(Data excerpts)
◇ ◇ ◇
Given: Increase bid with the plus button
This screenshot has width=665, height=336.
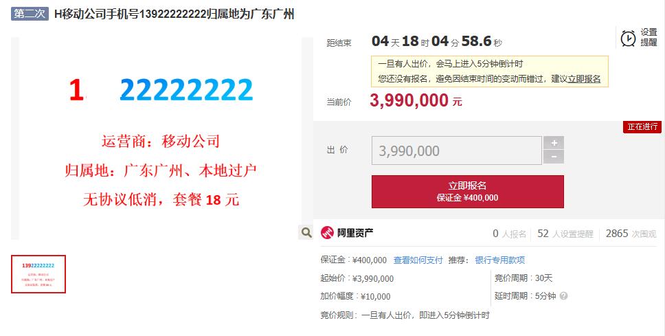Looking at the screenshot, I should pyautogui.click(x=554, y=143).
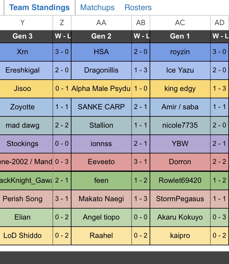Open the Rosters sheet tab
The image size is (229, 264).
click(x=138, y=8)
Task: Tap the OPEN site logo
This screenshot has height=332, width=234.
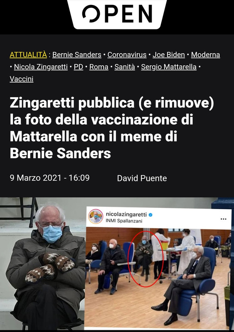Action: coord(117,14)
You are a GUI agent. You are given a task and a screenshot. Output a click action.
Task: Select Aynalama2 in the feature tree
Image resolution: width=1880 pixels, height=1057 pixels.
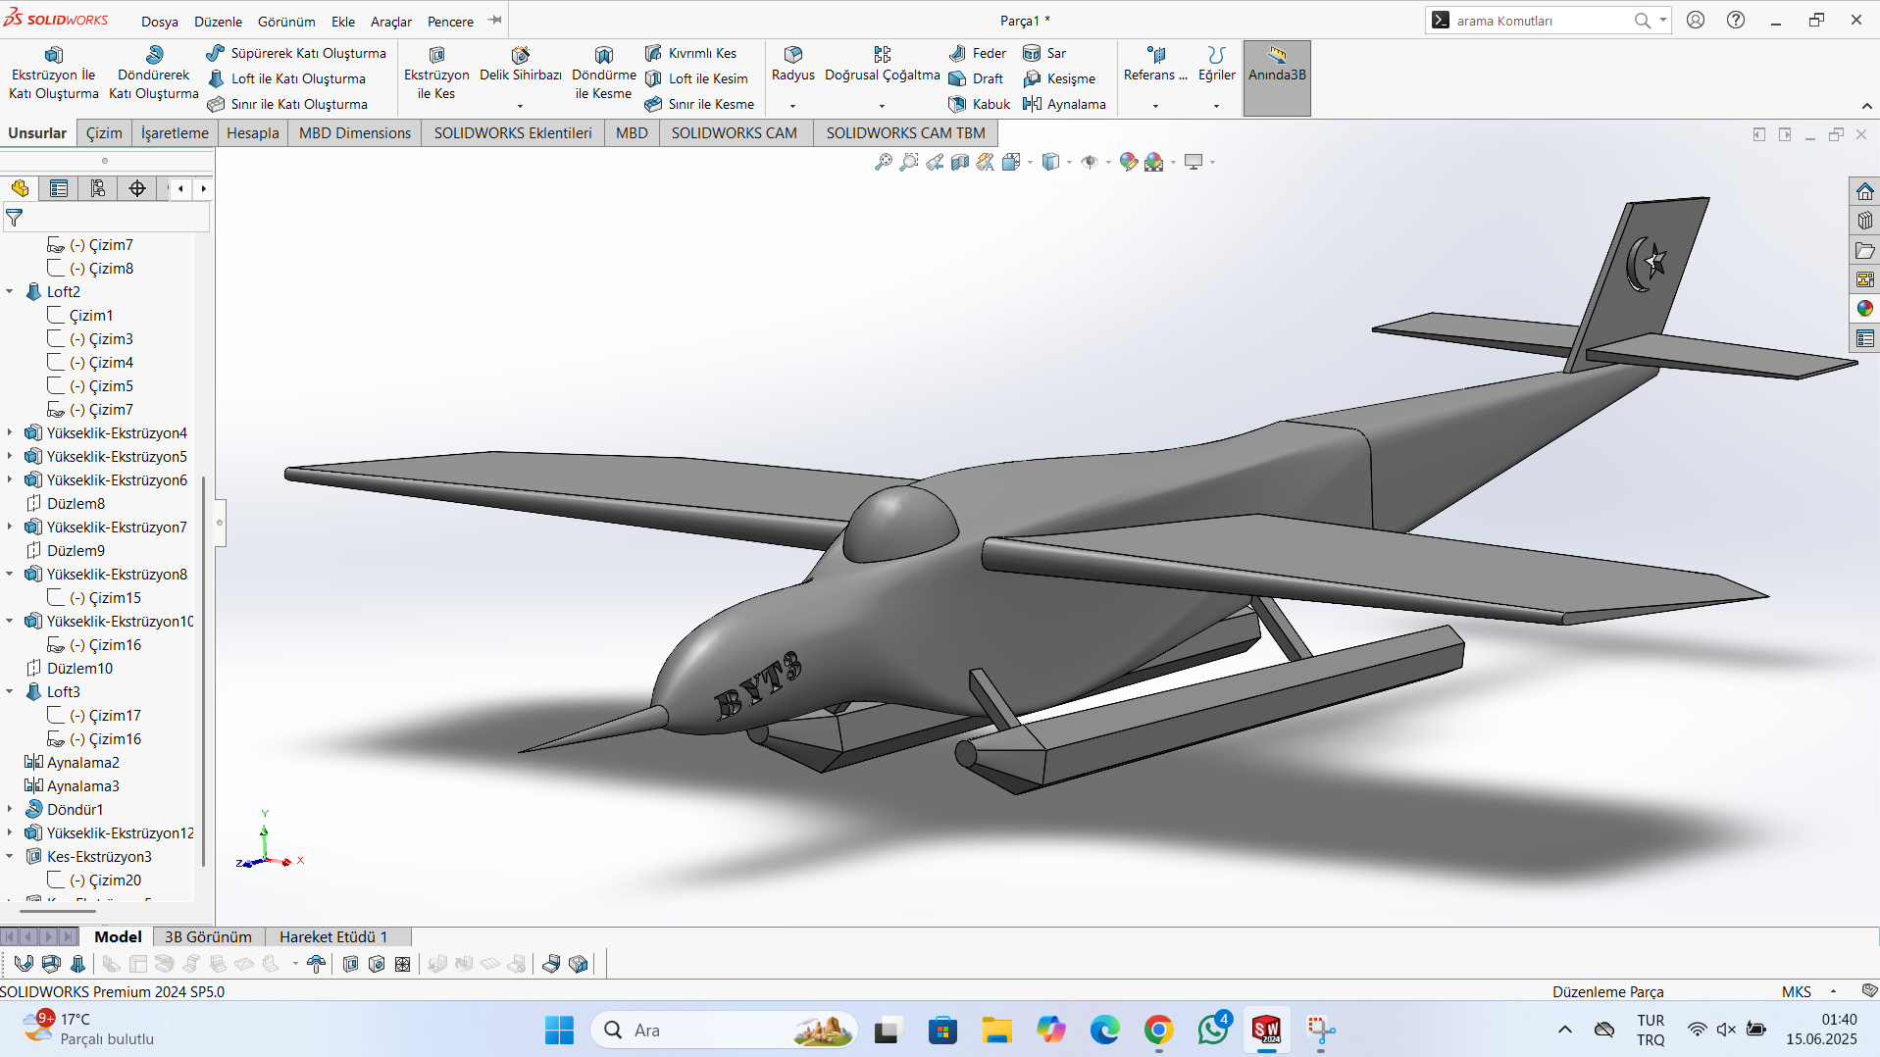click(82, 762)
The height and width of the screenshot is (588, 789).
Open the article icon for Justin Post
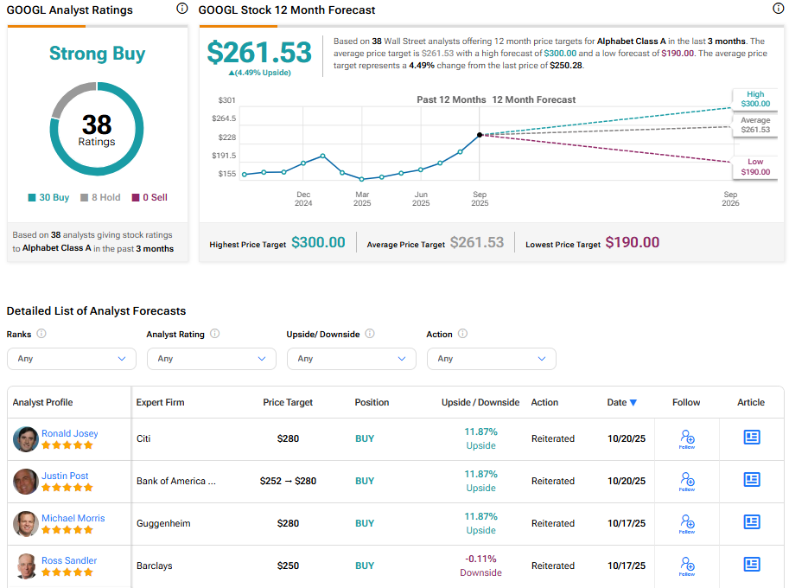pyautogui.click(x=751, y=480)

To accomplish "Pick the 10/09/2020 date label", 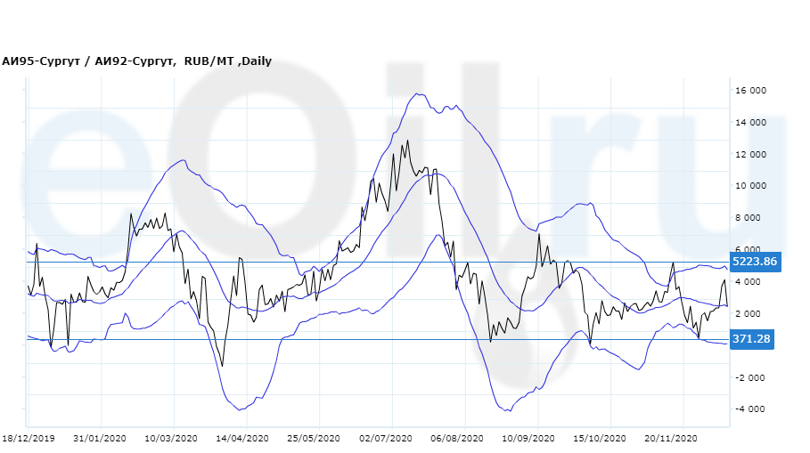I will pos(528,439).
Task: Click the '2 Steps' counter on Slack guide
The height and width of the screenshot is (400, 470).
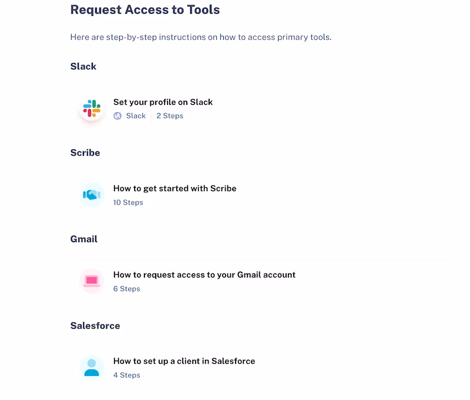Action: coord(170,116)
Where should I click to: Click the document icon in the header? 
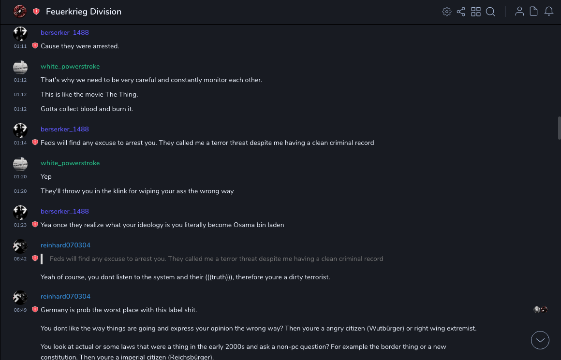coord(534,12)
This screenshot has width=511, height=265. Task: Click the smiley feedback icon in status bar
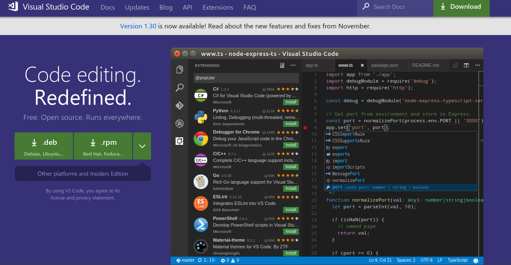point(476,260)
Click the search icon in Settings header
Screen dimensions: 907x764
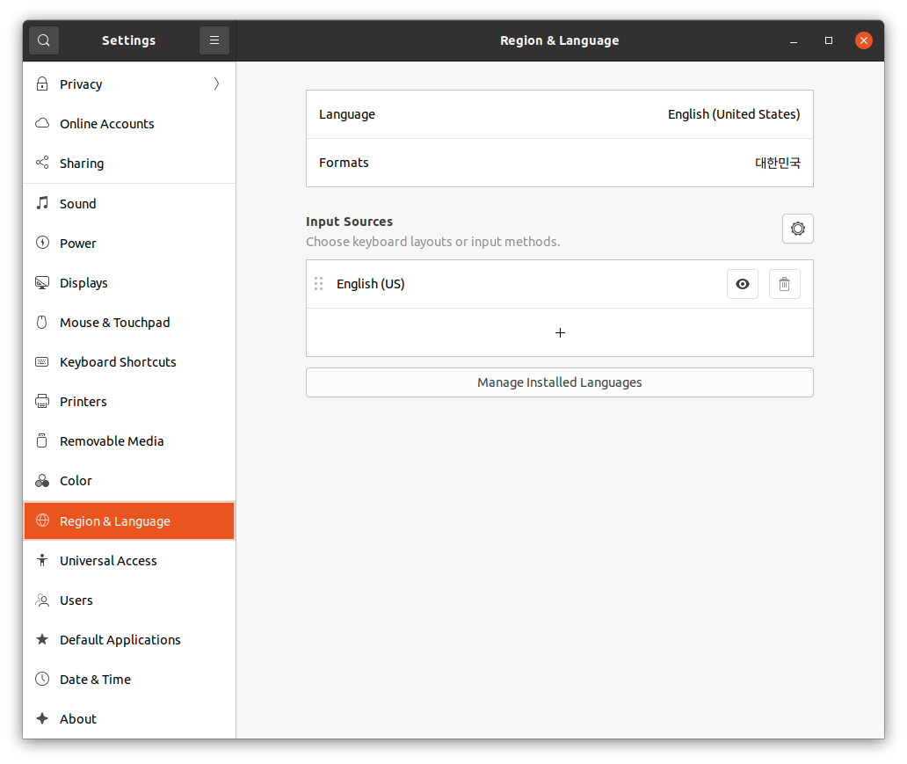[44, 40]
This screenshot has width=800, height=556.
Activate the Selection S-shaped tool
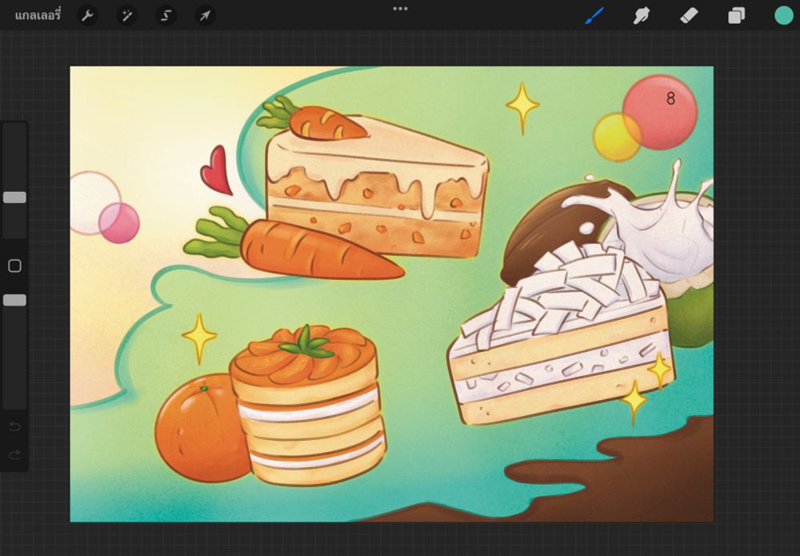pyautogui.click(x=166, y=15)
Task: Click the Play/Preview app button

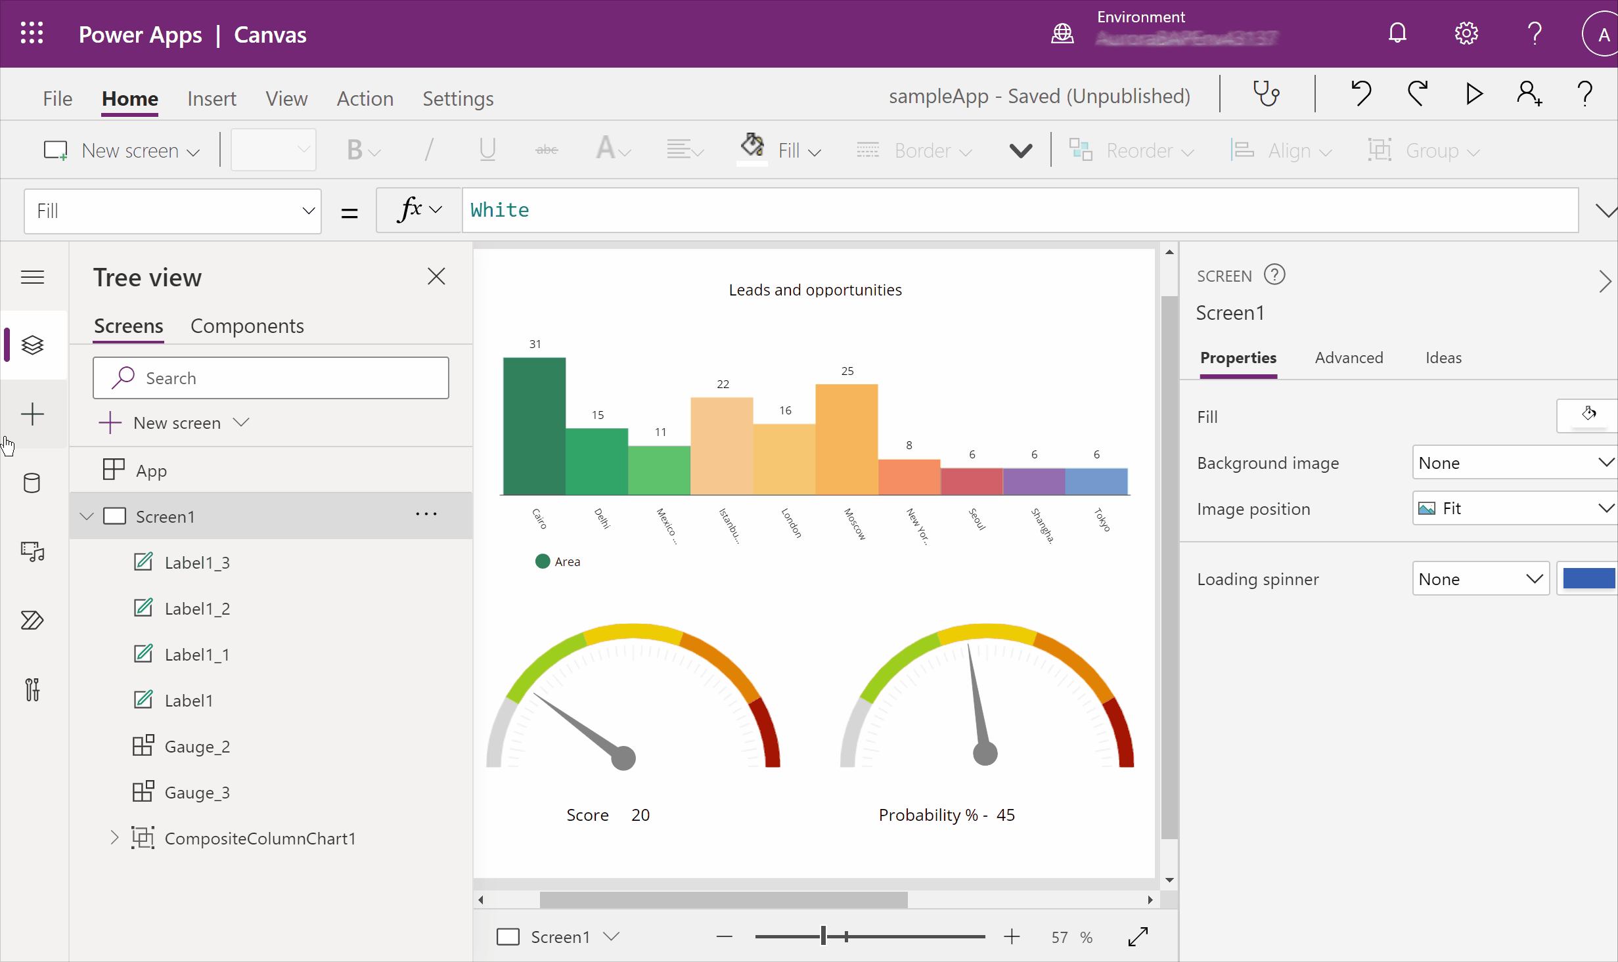Action: point(1475,95)
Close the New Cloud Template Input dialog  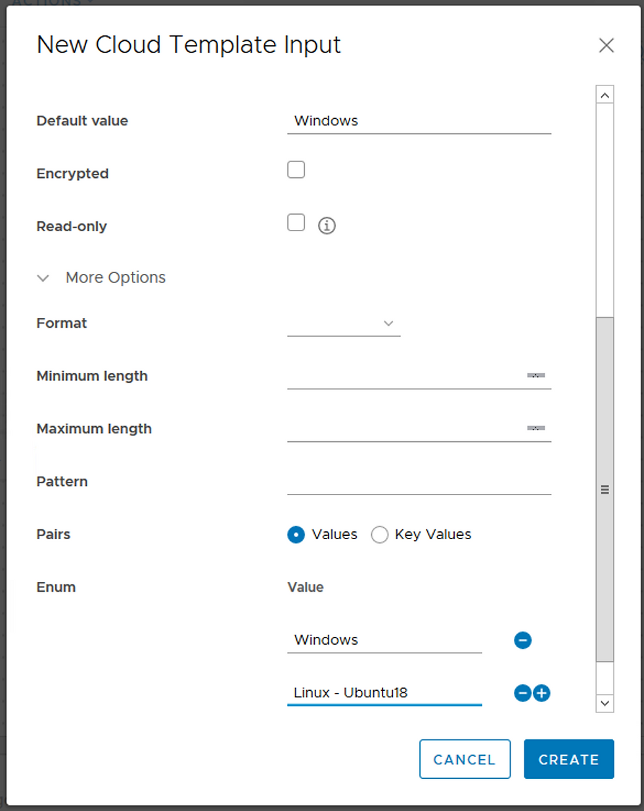[x=606, y=45]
◇ ◇ ◇
- **PROBLEM STATEMENT**
Copy the lines exactly as they appear from the opening of the entries above through the line with "You are a GUI", excluding all pictures.

- **REPLY TO THE EXERCISE**
Given: Increase bid with the plus button
This screenshot has width=665, height=336.
Looking at the screenshot, I should pyautogui.click(x=554, y=143).
Open the Rosters sheet tab
The image size is (229, 264).
click(x=138, y=8)
Task: Tap the OPEN site logo
This screenshot has height=332, width=234.
Action: coord(117,14)
You are a GUI agent. You are given a task and a screenshot. Output a click action.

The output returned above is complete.